● **Materials provided**
========================================
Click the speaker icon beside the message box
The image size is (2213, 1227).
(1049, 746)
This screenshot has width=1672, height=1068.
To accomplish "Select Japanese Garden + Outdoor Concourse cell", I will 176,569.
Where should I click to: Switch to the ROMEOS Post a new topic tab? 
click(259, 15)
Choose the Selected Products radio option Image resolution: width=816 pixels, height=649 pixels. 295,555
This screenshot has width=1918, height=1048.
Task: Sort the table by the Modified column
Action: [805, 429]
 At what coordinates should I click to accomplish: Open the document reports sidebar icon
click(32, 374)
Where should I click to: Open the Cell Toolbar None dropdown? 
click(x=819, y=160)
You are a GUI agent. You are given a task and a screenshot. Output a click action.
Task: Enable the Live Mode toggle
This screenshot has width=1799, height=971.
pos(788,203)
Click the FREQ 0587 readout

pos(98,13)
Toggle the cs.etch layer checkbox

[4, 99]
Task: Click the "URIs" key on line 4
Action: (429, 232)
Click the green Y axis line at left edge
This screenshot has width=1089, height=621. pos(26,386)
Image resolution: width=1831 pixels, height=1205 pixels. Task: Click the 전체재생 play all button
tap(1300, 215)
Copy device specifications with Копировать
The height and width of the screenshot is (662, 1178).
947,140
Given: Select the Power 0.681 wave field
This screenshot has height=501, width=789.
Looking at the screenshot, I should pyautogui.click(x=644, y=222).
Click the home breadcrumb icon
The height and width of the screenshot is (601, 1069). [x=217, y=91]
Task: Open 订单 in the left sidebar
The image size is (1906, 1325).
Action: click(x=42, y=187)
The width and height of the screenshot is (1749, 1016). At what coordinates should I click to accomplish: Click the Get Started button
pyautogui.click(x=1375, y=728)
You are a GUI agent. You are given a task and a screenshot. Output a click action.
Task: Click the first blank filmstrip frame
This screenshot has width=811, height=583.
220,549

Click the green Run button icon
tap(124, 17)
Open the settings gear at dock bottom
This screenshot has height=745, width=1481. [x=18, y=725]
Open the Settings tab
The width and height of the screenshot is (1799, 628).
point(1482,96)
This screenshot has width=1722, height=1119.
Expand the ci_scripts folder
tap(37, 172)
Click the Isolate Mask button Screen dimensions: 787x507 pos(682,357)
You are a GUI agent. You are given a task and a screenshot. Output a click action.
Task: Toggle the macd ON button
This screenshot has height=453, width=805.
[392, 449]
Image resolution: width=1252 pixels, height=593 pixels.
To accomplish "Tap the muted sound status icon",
========================================
● **Assigned task**
Make a verbatim copy of each record.

● **Result**
Click the speaker icon beside the message box
The image size is (2213, 1227).
(1049, 746)
This screenshot has width=1672, height=1068.
To accomplish "Select Japanese Garden + Outdoor Concourse cell", I will 176,569.
Where should I click to: Switch to the ROMEOS Post a new topic tab? 
click(259, 15)
Choose the Selected Products radio option Image resolution: width=816 pixels, height=649 pixels. 295,555
This screenshot has width=1918, height=1048.
Task: Sort the table by the Modified column
Action: [805, 429]
 At what coordinates should I click to accomplish: Open the document reports sidebar icon
click(32, 374)
Where should I click to: Open the Cell Toolbar None dropdown? 
click(x=819, y=160)
You are a GUI agent. You are given a task and a screenshot. Output a click action.
Task: Enable the Live Mode toggle
This screenshot has width=1799, height=971.
pos(788,203)
Click the FREQ 0587 readout

pos(98,13)
Toggle the cs.etch layer checkbox

[4, 99]
Task: Click the "URIs" key on line 4
Action: (429, 232)
Click the green Y axis line at left edge
This screenshot has width=1089, height=621. pos(26,386)
Image resolution: width=1831 pixels, height=1205 pixels. Task: Click the 전체재생 play all button
tap(1300, 215)
Copy device specifications with Копировать
The height and width of the screenshot is (662, 1178).
947,140
Given: Select the Power 0.681 wave field
This screenshot has height=501, width=789.
Looking at the screenshot, I should pyautogui.click(x=644, y=222).
Click the home breadcrumb icon
The height and width of the screenshot is (601, 1069). [x=217, y=91]
Task: Open 订单 in the left sidebar
The image size is (1906, 1325).
Action: click(x=42, y=187)
The width and height of the screenshot is (1749, 1016). At what coordinates should I click to accomplish: Click the Get Started button
pyautogui.click(x=1375, y=728)
You are a GUI agent. You are given a task and a screenshot. Output a click action.
Task: Click the first blank filmstrip frame
This screenshot has width=811, height=583.
220,549

Click the green Run button icon
tap(124, 17)
Open the settings gear at dock bottom
This screenshot has height=745, width=1481. [x=18, y=725]
Open the Settings tab
The width and height of the screenshot is (1799, 628).
point(1482,96)
This screenshot has width=1722, height=1119.
Expand the ci_scripts folder
tap(37, 172)
Click the Isolate Mask button Screen dimensions: 787x507 pos(682,357)
You are a GUI agent. You are given a task and a screenshot. Output a click action.
Task: Toggle the macd ON button
This screenshot has height=453, width=805.
[392, 449]
Image resolution: width=1252 pixels, height=593 pixels.
To accomplish "Tap the muted sound status icon",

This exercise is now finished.